Recognizing that almost every aspect of musical performance has changed as a result of Covid-19, the Saint Louis Philharmonia has decided that they will no longer have either a music director or a conductor. For the past six months, the 62-member ensemble has had to perform without anyone on the podium, and the results have been so successful that they no longer feel that this is a requirement.
Acting Executive Director Harriet Longbow said, “At first we simply followed the CDC guidelines with distancing, masks and sanitation measures in place. Once we started rehearsing, the musicians said they didn’t need someone waving a stick at them telling them what to do.”

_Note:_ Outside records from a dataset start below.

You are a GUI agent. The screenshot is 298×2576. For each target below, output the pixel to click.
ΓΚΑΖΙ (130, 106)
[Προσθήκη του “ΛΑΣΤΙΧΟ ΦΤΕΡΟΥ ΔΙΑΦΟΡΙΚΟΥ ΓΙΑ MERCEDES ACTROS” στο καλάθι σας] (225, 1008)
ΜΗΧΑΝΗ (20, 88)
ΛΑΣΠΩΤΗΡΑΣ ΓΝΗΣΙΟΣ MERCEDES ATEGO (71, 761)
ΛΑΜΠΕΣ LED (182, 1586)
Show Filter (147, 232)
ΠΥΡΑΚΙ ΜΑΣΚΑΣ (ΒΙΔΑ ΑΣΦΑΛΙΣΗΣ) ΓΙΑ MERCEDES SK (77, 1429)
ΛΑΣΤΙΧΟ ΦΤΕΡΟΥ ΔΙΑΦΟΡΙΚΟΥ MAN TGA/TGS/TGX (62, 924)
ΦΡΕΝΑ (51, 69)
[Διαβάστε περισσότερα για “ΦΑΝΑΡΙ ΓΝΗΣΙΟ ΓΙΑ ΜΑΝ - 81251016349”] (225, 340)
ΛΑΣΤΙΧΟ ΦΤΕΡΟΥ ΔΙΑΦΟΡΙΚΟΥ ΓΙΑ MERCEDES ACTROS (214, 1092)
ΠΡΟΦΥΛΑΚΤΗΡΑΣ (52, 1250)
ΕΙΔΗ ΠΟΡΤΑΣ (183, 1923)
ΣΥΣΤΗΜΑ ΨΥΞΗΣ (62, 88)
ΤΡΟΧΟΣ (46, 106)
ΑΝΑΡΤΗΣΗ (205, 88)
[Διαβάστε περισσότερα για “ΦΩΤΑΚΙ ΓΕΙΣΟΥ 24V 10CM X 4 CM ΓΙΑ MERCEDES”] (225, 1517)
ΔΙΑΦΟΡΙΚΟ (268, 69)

Reviews of virtual performances affirm that there was no appreciable loss of ensemble or tonal finesse. One of the musicians, speaking anonymously, remarked: “All we had to do was look at each other, and that was it. Going with our natural instincts made much more sense than the bloated ideas of any ego-driven maestro.”
As a result, the board abolished the music director position. The conservative estimate is that this will save thousands of dollars each year. Moreover, the savings will increase as the number of guest conductors diminishes.
Chairman of the Board William P. Hemiola stated, “Getting back to normal concert life is imperative. At the same time, we were hit hard during the pandemic and need to further tighten our belt. One additional benefit of eliminating conductors is that we will no longer need a podium. Audiences found the bulky piece of wood distracting.”
Soon-to-be outgoing Music Director Susan Crochet was less heartened. “Women have made some important strides as conductors during the past few years. My concern is that this new trend might be discouraging for those who actually believed they had a chance in the field.”
Not all of the members of the Philharmonia are convinced. Concertmaster Simon Baraban commented, “My job was much easier when there was someone conducting. All I had to do was nod in agreement at any instruction or change he or she requested. Now I will actually have to turn around and say something to my section.”
When pressed about some of the more complex works on the season’s docket, such as Stravinsky’s Rite of Spring or the presentation of Madama Butterfly, Baraban said: “Conductors like to think that we don’t know the music when, in fact, we have usually played these pieces much more often than they have led them. And we rarely look at the conductor anyway.”
Some audience members will miss the sight of the maestro onstage. “I always hoped that the conductor would either trip or fall off the podium at some point,” said longtime patron Serge Razumovsky. “It would add a lovely physical element to the concert, which frankly needs more visuals. After all, we come to see the concert, not hear it.”
All programs for the 2021-22 season are unchanged. However, the public is encouraged to submit suggestions for the following year, in the hopes that they can stump the orchestra by proposing repertoire that cannot be performed in this manner. Longbow stressed, “The participation of the audience is of paramount importance to us. Even if they think the orchestra is also unnecessary, we must listen to what our public desires.”
Season subscriptions can be purchased through the orchestra’s website, as all the box-office personnel have been let go.